Os fluxos da chegada
“A imigração árabe ao Brasil viveu diversos momentos. Entre 1880 e 1910 o Brasil recebeu muitos sírios e libaneses em razão dos conflitos decorrentes da presença do Império Turco-Otomano, que perseguia os cristãos, e de conflitos originários na falta de terras férteis. Depois, o fluxo de imigrantes passou a viver altos e baixos durante a Primeira Guerra Mundial (1914-1918) e a Segunda Guerra Mundial (1939-1945) e houve uma retomada após a Segunda Guerra. Esses fluxos levaram também com que brasileiros fossem para os países árabes”, observa Kathlab.
Mesmo depois das duas grandes guerras, os árabes continuaram a buscar no Brasil seu novo lar. Foi assim durante a Guerra Civil libanesa, entre 1975 e 1990, depois com palestinos no começo dos anos 2000, e, desde o conflito de 2011, com os sírios. No caso mais recente, porém, não se trata de imigrantes, mas de refugiados. Ou seja, pessoas que buscaram outro local para viver em razão de conflitos em seu território de origem. De acordo com dados do Alto Comissariado das Nações Unidas para os Refugiados (Acnur), 3.326 sírios foram aceitos como refugiados no Brasil entre 2011 e 2018, o equivalente a 40% do total de refúgios concedidos pelo Brasil no período. No mesmo período, 350 palestinos, ou 4% do total, receberam refúgio no Brasil, além de 110 iraquianos, ou 1% do total.

TAREFAS E EXERCÍCIOS:
1. Transcreva, por favor, o trecho do texto sobre a imigração árabe entre "Mesmo depois das" e "1% do total.", inclusive.
2. Responda com base no texto sobre a imigração árabe:
(a) Entre quais anos o Brasil recebeu muitos sírios e libaneses?
(b) Segundo o Acnur, quantos sírios foram aceitos como refugiados no Brasil entre 2011 e 2018?
(c) Quantos palestinos receberam refúgio no Brasil nesse mesmo período?
Os registros não têm relação com o texto sobre a imigração árabe.

Registros para localizar textos e elementos:
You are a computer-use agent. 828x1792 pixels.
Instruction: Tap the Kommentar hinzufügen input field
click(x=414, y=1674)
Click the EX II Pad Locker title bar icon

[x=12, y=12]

LISTA DE RESPOSTAS:
1.
Mesmo depois das duas grandes guerras, os árabes continuaram a buscar no Brasil seu novo lar. Foi assim durante a Guerra Civil libanesa, entre 1975 e 1990, depois com palestinos no começo dos anos 2000, e, desde o conflito de 2011, com os sírios. No caso mais recente, porém, não se trata de imigrantes, mas de refugiados. Ou seja, pessoas que buscaram outro local para viver em razão de conflitos em seu território de origem. De acordo com dados do Alto Comissariado das Nações Unidas para os Refugiados (Acnur), 3.326 sírios foram aceitos como refugiados no Brasil entre 2011 e 2018, o equivalente a 40% do total de refúgios concedidos pelo Brasil no período. No mesmo período, 350 palestinos, ou 4% do total, receberam refúgio no Brasil, além de 110 iraquianos, ou 1% do total.

2.
(a) Entre 1880 e 1910.
(b) 3.326 sírios.
(c) 350 palestinos.